One of the teachers murdered at Robb Elementary (in Uvalde, TX) yesterday had a loving marriage of 24 years and four children. Her husband died last night of a heart attack. We can hope it was not prompted by grief and outrage and horror, but I think we all know that it was. Now, four children have no parents, so many parents have no children, a school and a community are forever traumatized, and we as a nation have to sit and watch while every single one of the GOP politicians again do nothing, whine about feeling attacked, and offer the emptiest, most offensive thoughts and prayers.

Houston, not 300 miles from Uvalde, is hosting the NRA’s annual convention starting tomorrow/today, depending on when you read this. It begins Friday, May 27, 2022, and TX governor Abbott, Flaccid Cancun, and Toxic Cheeto are all slated to speak. All still plan to speak and are likely going to be paid to do so. Houston is still hosting. None of them care. The NRA doesn’t care. The good guys with guns never do anything, either because good guys don’t have guns or because no one does or can stand up to a gleefully armed person hell bent on killing. The kids and teachers shouldn’t have to be the ones safeguarding themselves. And NO American leader should be continually okaying the fact that gun violence is the leading cause of death for American children.

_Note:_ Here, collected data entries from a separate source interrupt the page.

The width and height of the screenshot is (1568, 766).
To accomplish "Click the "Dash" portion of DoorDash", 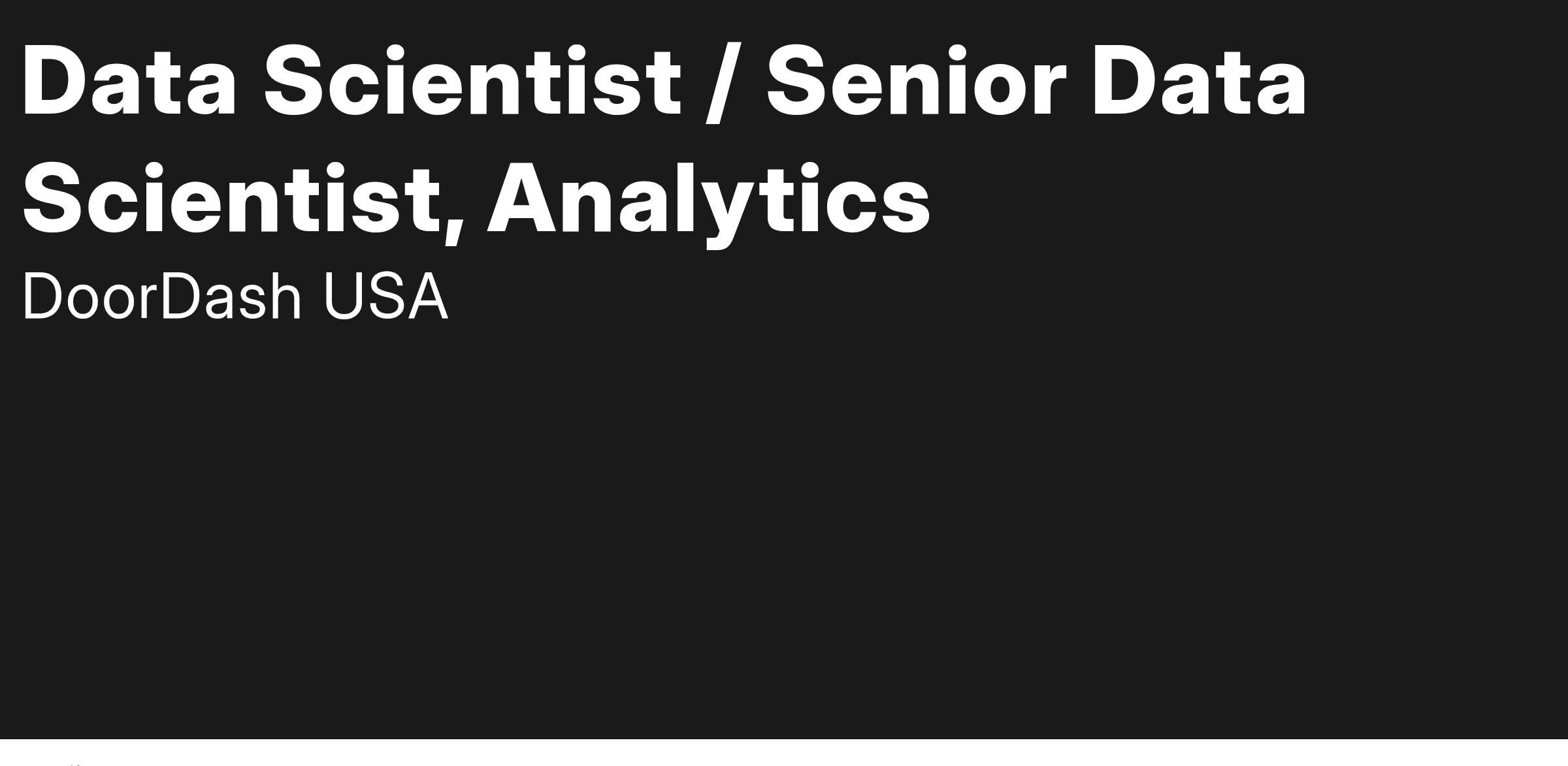I will pos(231,297).

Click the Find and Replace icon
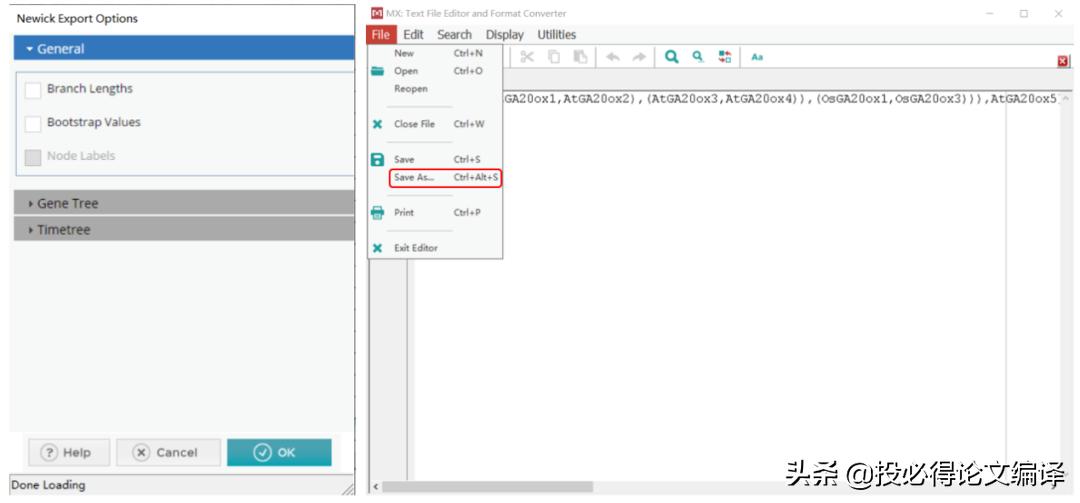[x=722, y=58]
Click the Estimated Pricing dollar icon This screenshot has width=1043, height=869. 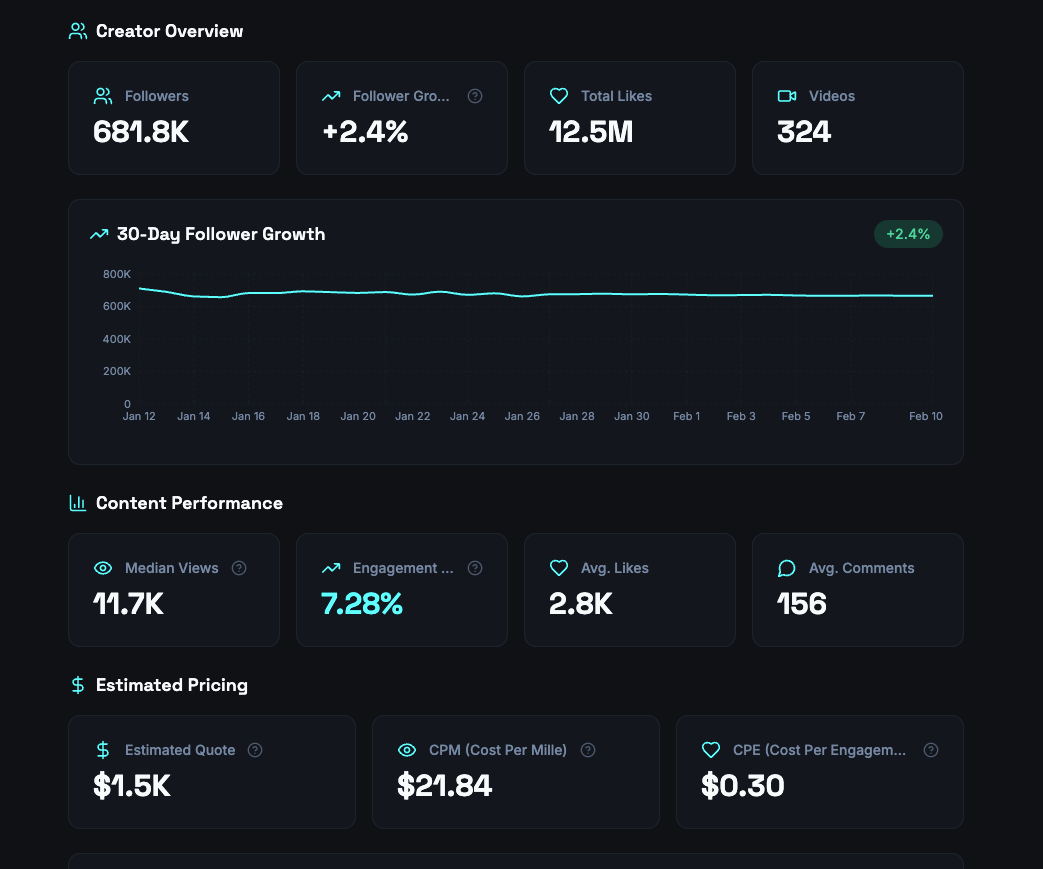[77, 685]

Guns ARE the problem. Misogyny IS the problem. This country is broken. I want and am trying to leave.

My children are safe at home tonight

One of my sons has been asleep for a couple hours now, tucked in after a fun family afternoon, a good dinner, and a warm bath. 

The other just got home from a school dance, sweaty and flushed and "so pumped up." He smelled a bit, but I couldn't help but hold him tight as he told me about the dance and the music and the ice cream. He's had a tough year, and I was so hopeful that tonight would be fun. It was. And now, he is safely in bed, here with us at home.

Worrying about your child having fun at a middle school dance is a typical, expected parental concern.

Worrying that your child will be shot to death at their school is not, should not be, cannot become an expected parental concern.

Today, again, more children were gunned down while simply trying to go to school. While most of us are counting down the few remaining days of this academic year, some parents tonight are instead planning shockingly unexpected funerals. With this, the 22nd school shooting of this year and the third just this week, "2018 has been deadlier for schoolchildren than service members."

If we as a nation are not mortified and ashamed into real action by that obvious disregard for our children (and the converse which is the obvious idolatrous obsession with firearms), then we are truly beyond repair. 

It's the guns, stupid.

And don't even get me started on the fact that the white murderer was taken into custody without a scratch. If he'd been black, he'd have been blown to smithereens in moments.